Santos is his first customer every morning, and she hangs out with him for the two hours or so he is there. Her granddaughter, on her way to work in medical scrubs, stops in for a batido of strawberries, papaya and mango.

“I have no reason to go to the grocery store with him here,” says Santos, who has lived across the street for 33 years.

Soon, the truck is surrounded.

Grocery bags are filling with fruits and vegetables, and Hernandez’s blender is spinning non-stop. Even the owner of a nearby restaurant, Mojitos Cuban Cuisine, stops in for a pair of shakes.

“This is such a typical Cuban thing,” said Carlos Salman, the restaurant co-owner. “We grew up with this in Little Havana, looking forward to the viandero coming every week. It’s a staple in the Cuban community. They work hard. You have to support them. Plus, they have great products.”

Aurora Perez hands Tamayo the $8 she owes him. When she realized she’d left her wallet the day before and couldn’t pay for her bananas, lychees and pineapple juice, he told her to take the groceries and pay him back another day.

“I had been haggling with him for a better price and then he just let’s me take it,” she said sheepishly.

A SMALL-BUSINESS OPPORTUNITY

Tamayo understands. He and his wife have been in this line of work since Cuba, where they grew up in Madruga, the southeastern growing region of Havana province. He was 17, she 14, when he asked for her hand, and they’ve been working together and supporting one another ever since.
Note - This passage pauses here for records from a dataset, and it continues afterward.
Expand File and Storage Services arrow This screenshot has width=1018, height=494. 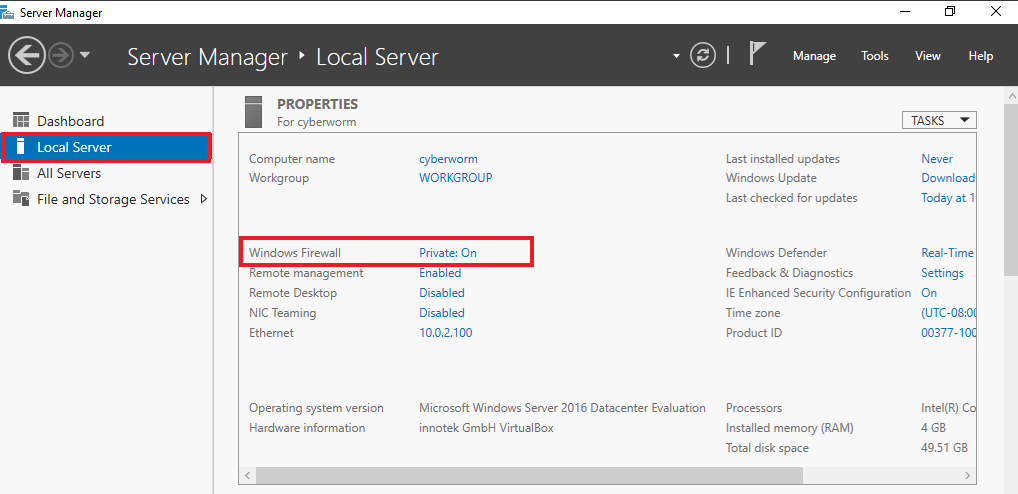click(x=204, y=199)
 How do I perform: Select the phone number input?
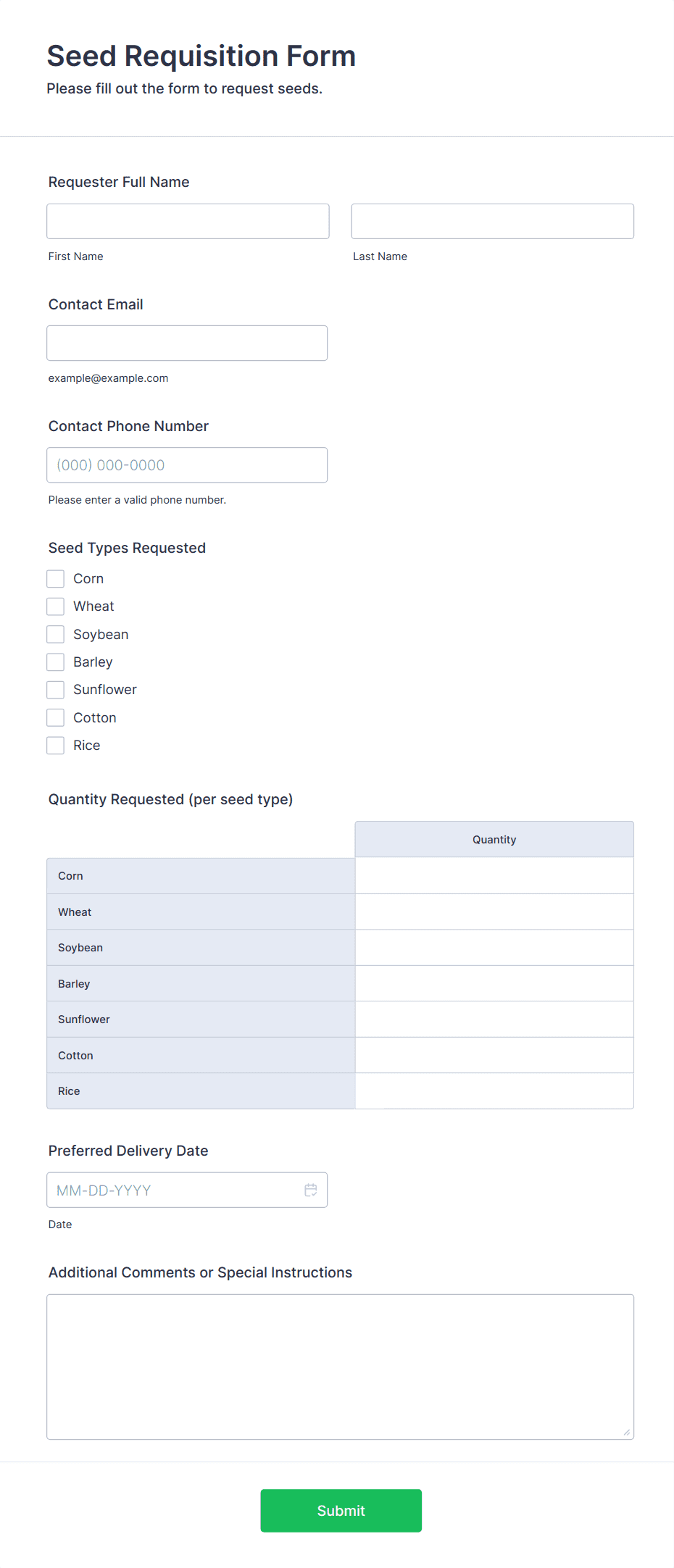(187, 465)
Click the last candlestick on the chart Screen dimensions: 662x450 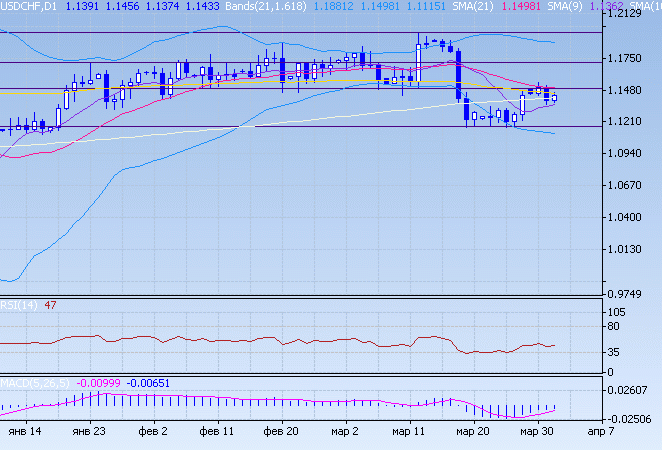pyautogui.click(x=554, y=97)
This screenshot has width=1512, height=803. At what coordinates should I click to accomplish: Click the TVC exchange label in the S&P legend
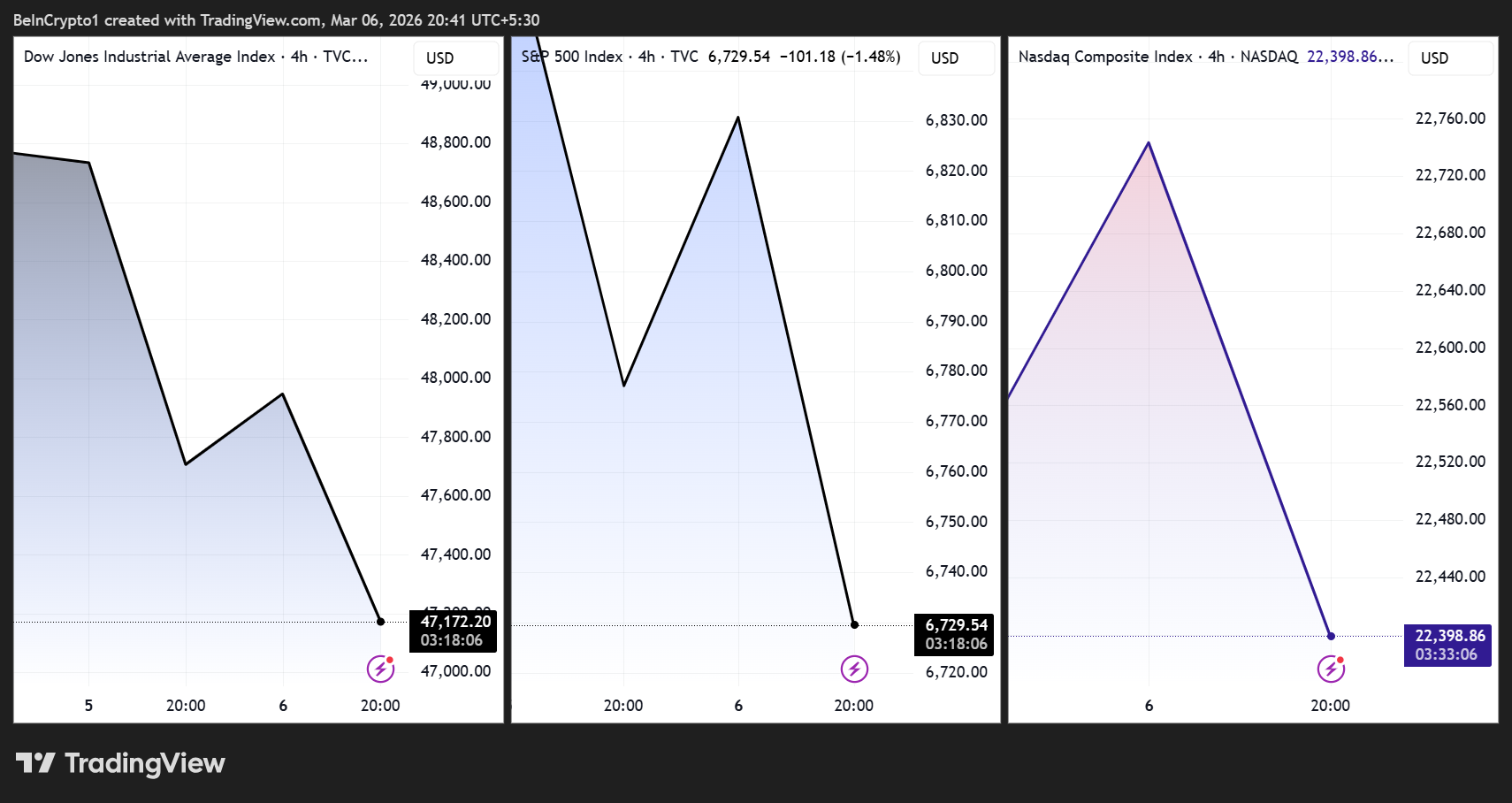(683, 56)

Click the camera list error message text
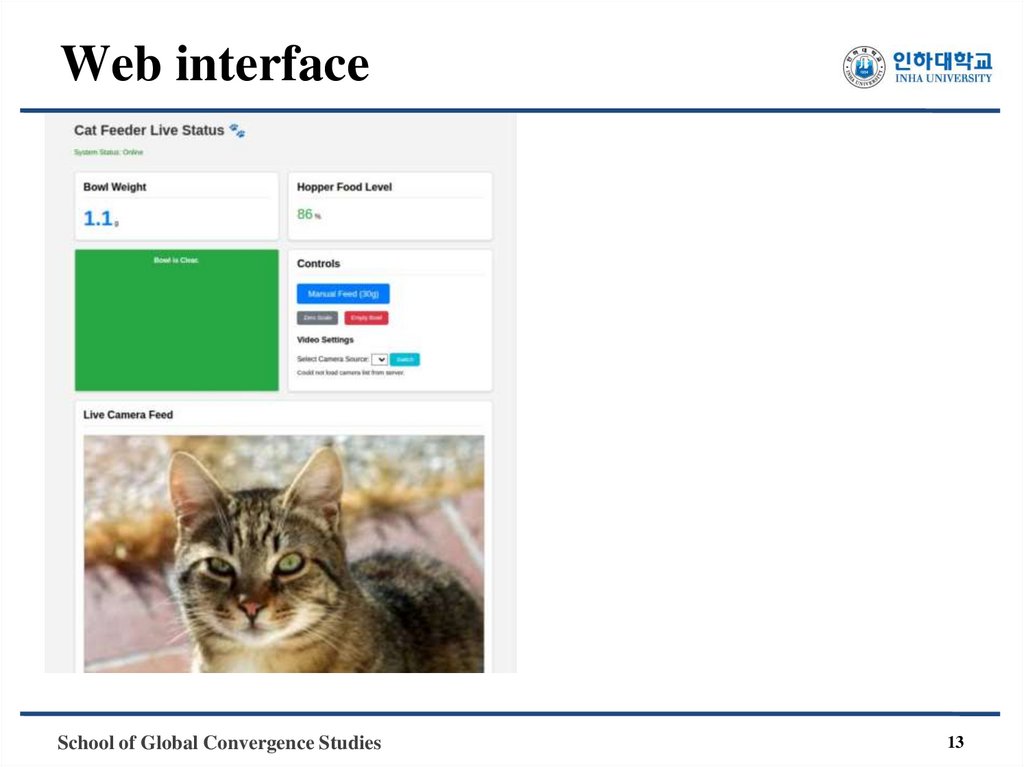coord(350,373)
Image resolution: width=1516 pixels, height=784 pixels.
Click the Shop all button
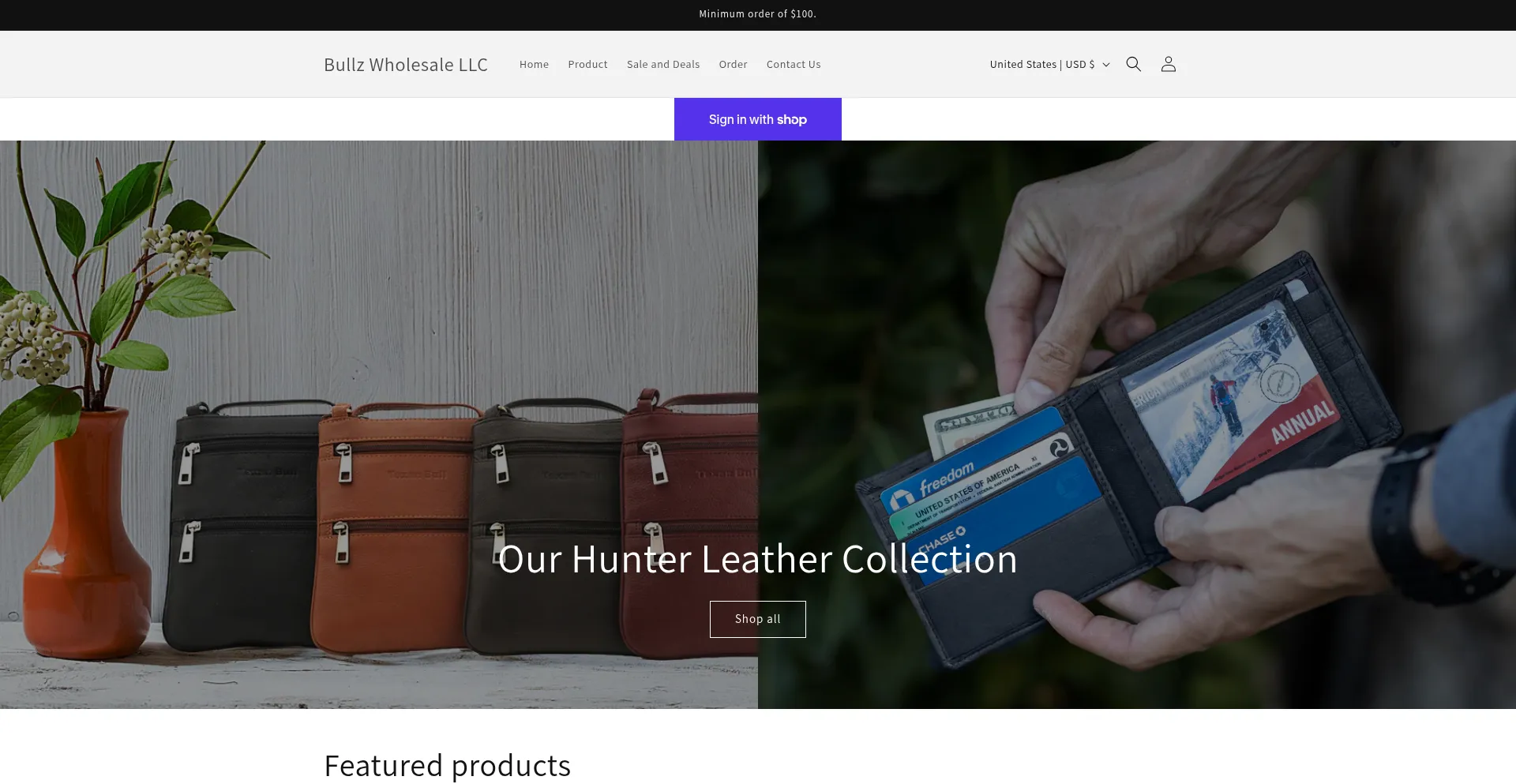[757, 619]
Together they were running a mobile car wash within a year of immigrating, their kids, Alejandra and Arturo Jr., soaping up cars alongside them. A year later, they were each selling melons out of separate trucks. Then they went all in on this larger truck that he maintains himself. (“Everyone in Cuba learns to be a mechanic,” he jokes.)

“You always have to look out for the next opportunity,” he said. “This is the country of opportunities.”

Tamayo’s heather gray T-shirt is soaked in sweat by 2 p.m., his ruddy, tanned arms glowing red.

A ‘TASTE OF MIAMI CULTURE’

By the time Tamayo arrives at his final location of the day, at the corner of Northwest Seventh Street and 72nd Avenue, his retired uncle who lives nearby is waiting for him.

Drivers on their way home from work need only pull over to the side of the road and Evelio Gutierrez, 85, shuffles over to take their order. A white BMW wants three bunches of bananas, and Gutierrez quickly picks and bags them, and takes $3 in return before they’re off.

They know one regular, Manuel Acosta, will be by soon to buy a papaya. Then Jose Hernandez will stop in for a serving of syrupy sweet calabaza china, a candied wax gourd often that makes for a sweet treat. “My wife loves them. If I buy 100 of them, she’ll eat 100,” he said.

They stand around and gossip, as if outside a Cuban coffee window in Miami’s Little Havana neighborhood. Just then, a car honks as it whips by. It’s Tamayo’s daughter waving on her way home from school. Everyone waves back.

People gather around the viandero truck any time it stops. Everywhere it goes, it takes with it a taste of Miami culture.